Stephen Douglas Thorne (February 11, 1953 – May 24, 1986), (Lt Cmdr, USN), was an American naval officer and aviator, test pilot and a NASA astronaut candidate.

He was born on February 11, 1953, in Frankfurt, West Germany, and graduated from the U.S. Naval Academy in 1975. He was a Navy fighter pilot from 1976 until he became a test pilot in 1981.

He was accepted for NASA astronaut training in June 1985, but died in an airplane accident where he was a passenger on May 24, 1986.

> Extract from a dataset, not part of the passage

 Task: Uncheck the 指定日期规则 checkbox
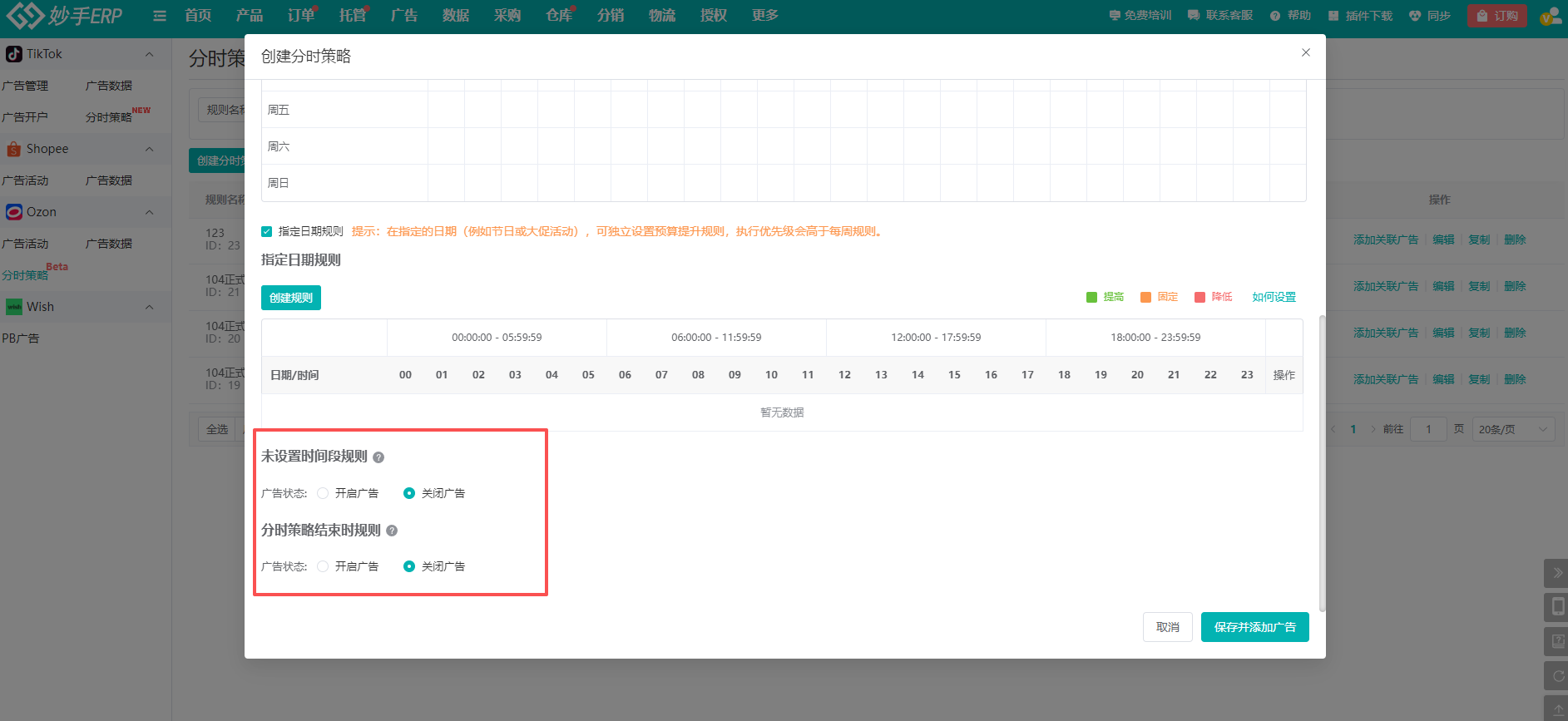267,232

He was survived by his wife, Sue Lotz of Staunton, Virginia. His interests included baseball, running, reading, and general aviation.

Education
He graduated from T.L. Hanna High School, Anderson, South Carolina, in 1971 and received a Bachelor of Science  degree in Systems Engineering  from the United States Naval Academy in 1975.

Naval career
Upon graduation from the U.S. Naval Academy, Thorne entered flight training and received his aviator wings in December 1976. Following training in the F-4 Phantom, he joined Fighter Squadron 21 (VF-21) and deployed to the Western Pacific aboard the . After training at the U.S. Naval Test Pilot School in 1981, Thorne spent the next two years at Strike Aircraft Test at the Naval Air Test Center, Patuxent River, Maryland, flying mostly ordnance and weapons systems tests in the F-4 and A-7 Corsair II. He completed F-18 Hornet transition training in October 1984 and joined Strike Fighter Squadron 132 (VFA-132) aboard  until departing for NASA.

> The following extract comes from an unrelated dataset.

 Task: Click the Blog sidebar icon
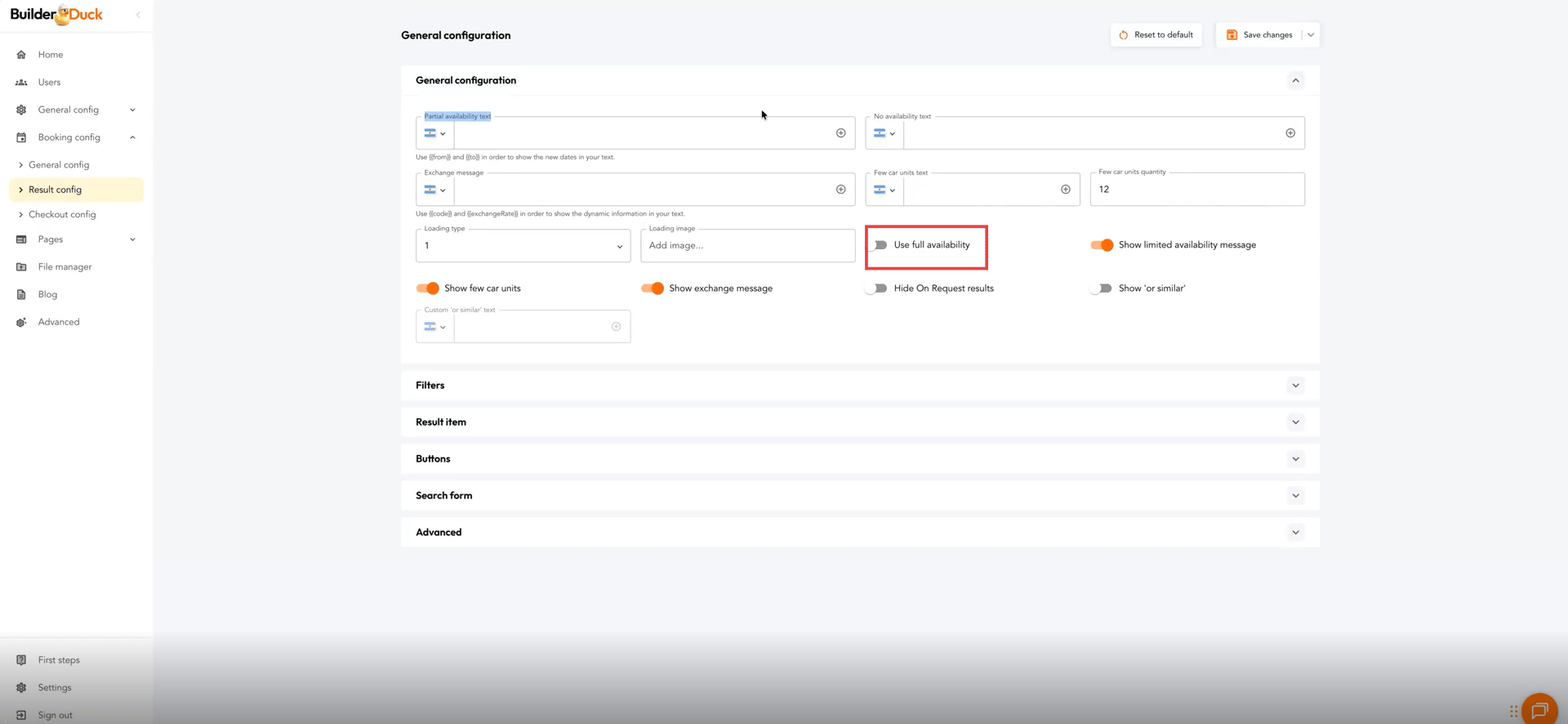[x=21, y=295]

He accumulated over 2,500 flying hours and 200 carrier landings in approximately 30 different types of aircraft.

Astronaut experience
Following an unsuccessful application for NASA Astronaut Group 10, Thorne was selected as an astronaut candidate by NASA in June 1985 and in August, commenced a one-year training and evaluation program to qualify him for subsequent assignment as a pilot on future Space Shuttle flights.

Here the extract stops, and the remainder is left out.